Though sometimes it show greatness, courage, blood --
And that’s the dearest grace it renders you --
Yet oftentimes it doth present harsh rage,
Defect of manners, want of government,
Pride, haughtiness, opinion, and disdain;
The least of which haunting a nobleman
Loseth men’s hearts, and leaves behind a stain
Upon the beauty of all parts besides,
Beguiling them of commendation.

Not only Worceter, but all the other older nobles within the Percy faction recognize Hotspur’s temper and yet none of them are able to restrain him as he leads them toward disaster. It is once again the throughtful Worcester who counsels Hotspur to not rush into this war without their full force and without full diplomatic efforts first.

Worcester says:

But yet I would your father had been here.
The quality and hair of our attempt
Brooks no division.
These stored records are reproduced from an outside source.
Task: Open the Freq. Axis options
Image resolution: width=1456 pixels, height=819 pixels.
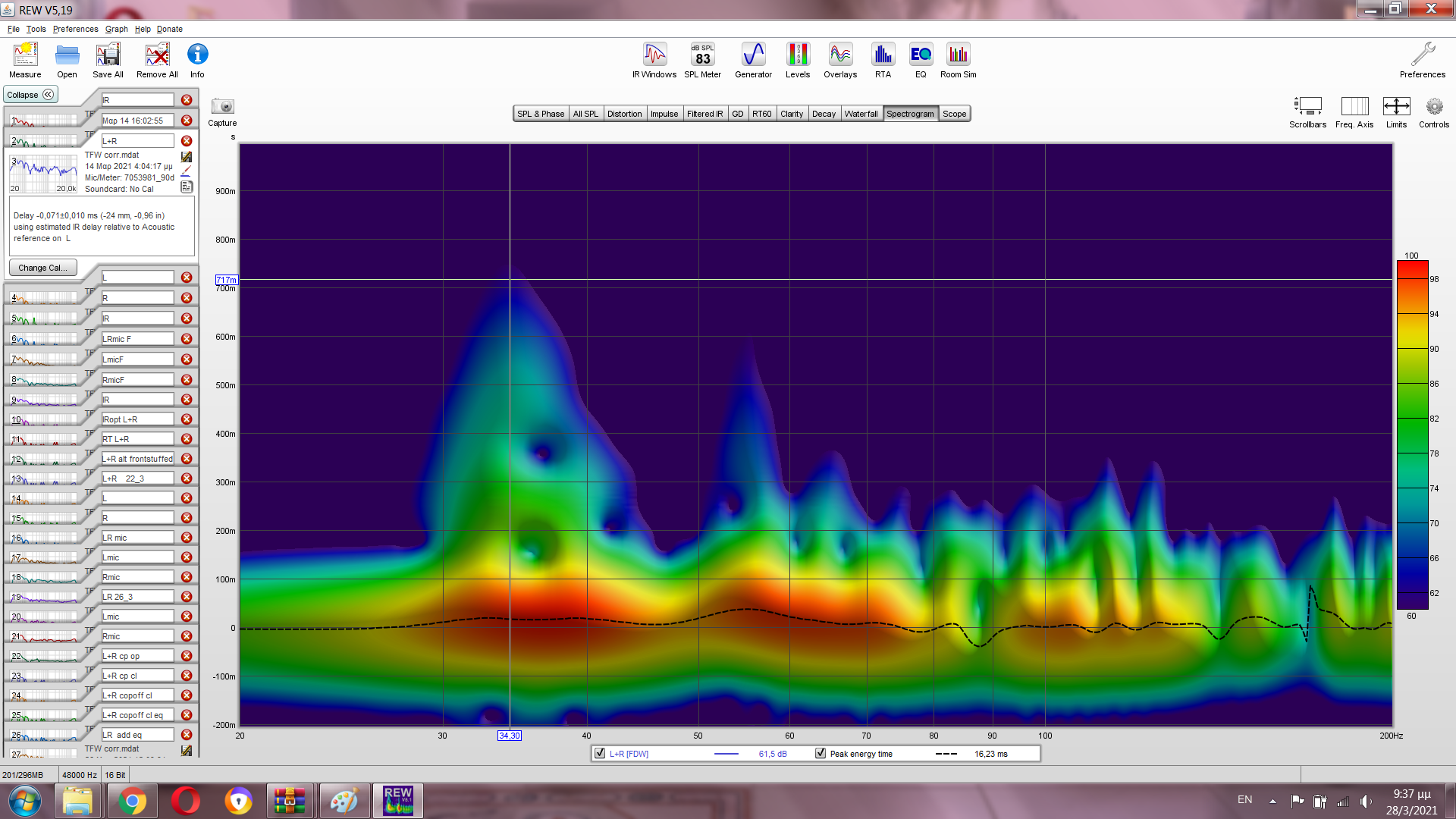Action: (x=1354, y=107)
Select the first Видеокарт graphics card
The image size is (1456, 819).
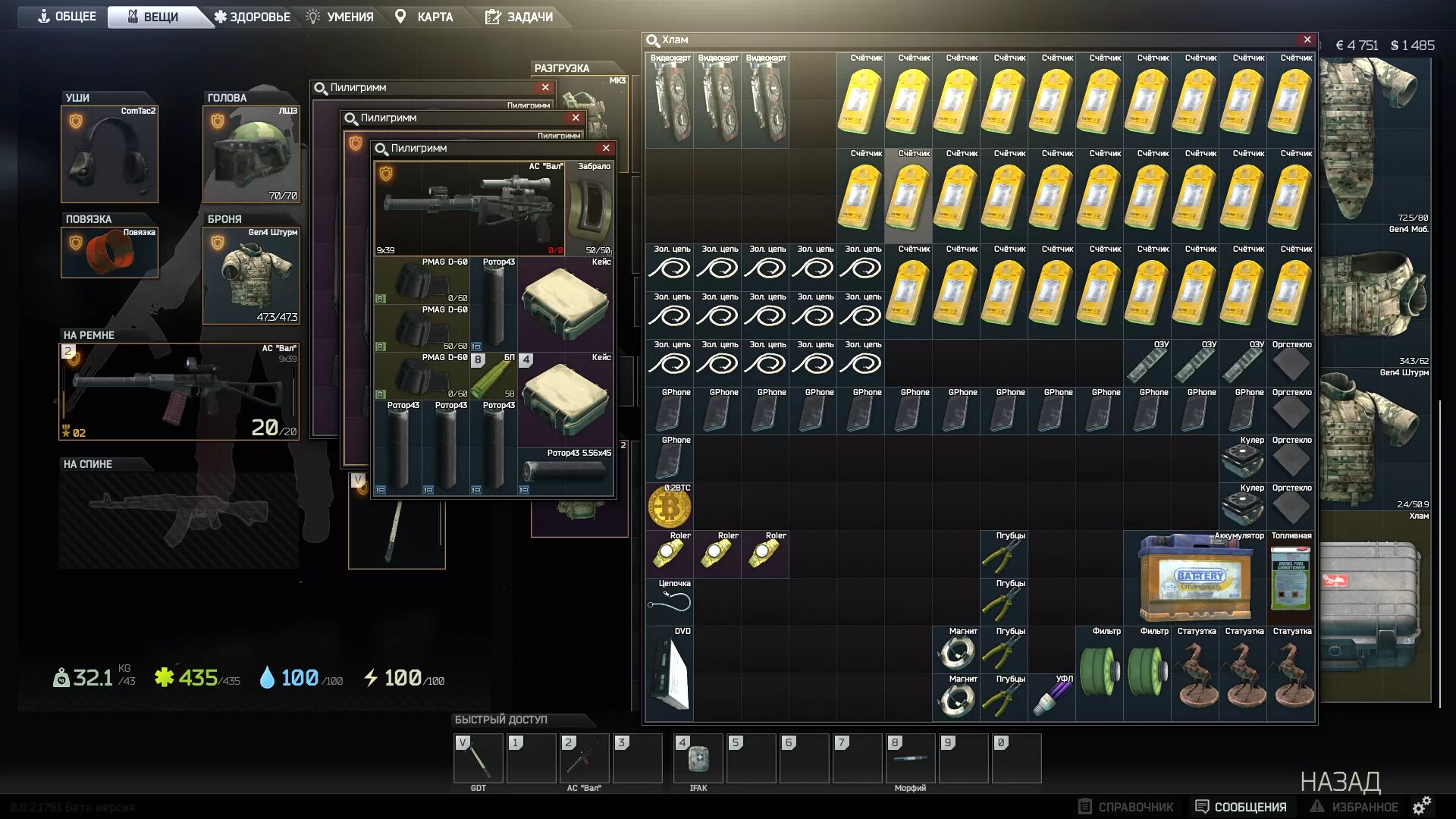coord(670,101)
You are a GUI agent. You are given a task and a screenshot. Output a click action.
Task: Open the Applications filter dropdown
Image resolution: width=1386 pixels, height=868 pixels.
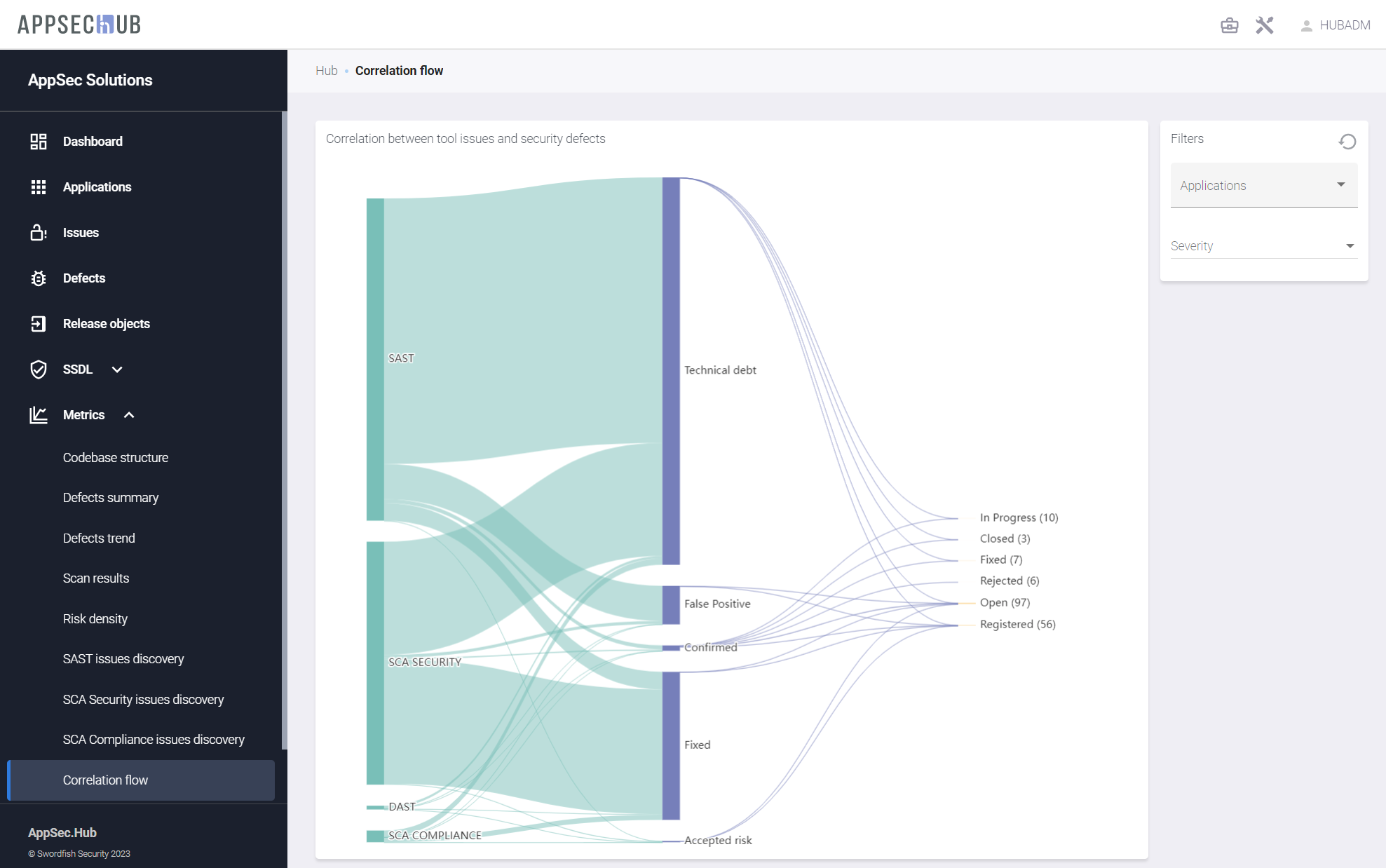point(1263,185)
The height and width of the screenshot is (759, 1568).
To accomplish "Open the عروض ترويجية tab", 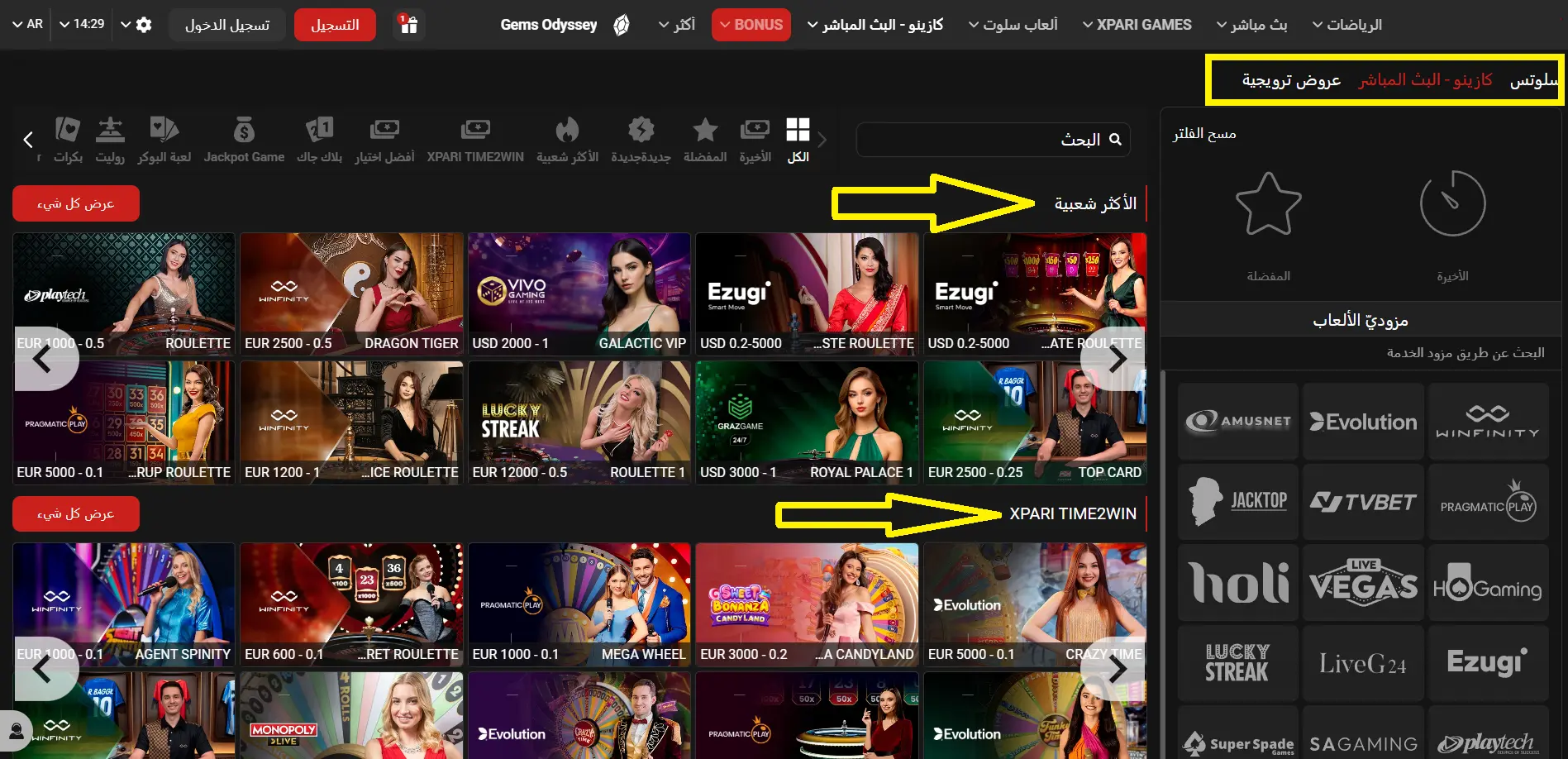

It will be thought
By some that know not why he is away,
that wisdom, loyalty, and mere dislike
Of our proceedings kept the earl from hence.
And think how such an apprehension
May turn the tide of fearful faction
And breed a kind of question in our cause.
For well you know we of the off’ring side
Must keep aloof from strict arbitrament,
And stop all sight-holes, every loop from
The eye of reason may pry in upon us.
This absence of your father’s draws a curtain
That shows the ignorant a kind of fear
Before not dreamt of.

But Hotspur with not listen nor stop the rush to war, and none of these other noblemen in his faction will step up to challenge him, fearing, in great measure, the level of his anger and response.

Hotspur’s decision is a disastrous one, and he is eventually killed in battle by the reformed Prince Hal, and the uprising is completely crushed.

Certainly Shakespeare is a dramatist and not an historian, but given that the two plays he wrote back-to-back, Richard II and this one, were about many of the same people, it is odd at how Shakespeare seems to flit back and forth in the portrayal of character. In Richard II, Bolingbroke, who has become Henry IV, was the hot headed one and one of whom it appeared Shakespeare didn’t approve. Now in this play, Henry IV is a man of peace and measure and the angry and impetuous one is Hotspur. I found that all a bit hard to accept.

I have always found that some of the short and thoughtful short comments which Shakespeare wrote and which have often become famous sayings in our language and culture, to be right on the mark. In this play is one of my favorites, aimed at the hot-tempered decision of Hotspur to rush to war. We read that “The better part of valour is discretion.” Oh my yes.

Despite the difficulties I had with Hal’s character, and the weakness of Hotspur’s older colleagues, I did really enjoy the play and had some fun laughs with the wasterl Falstall and his merry lot.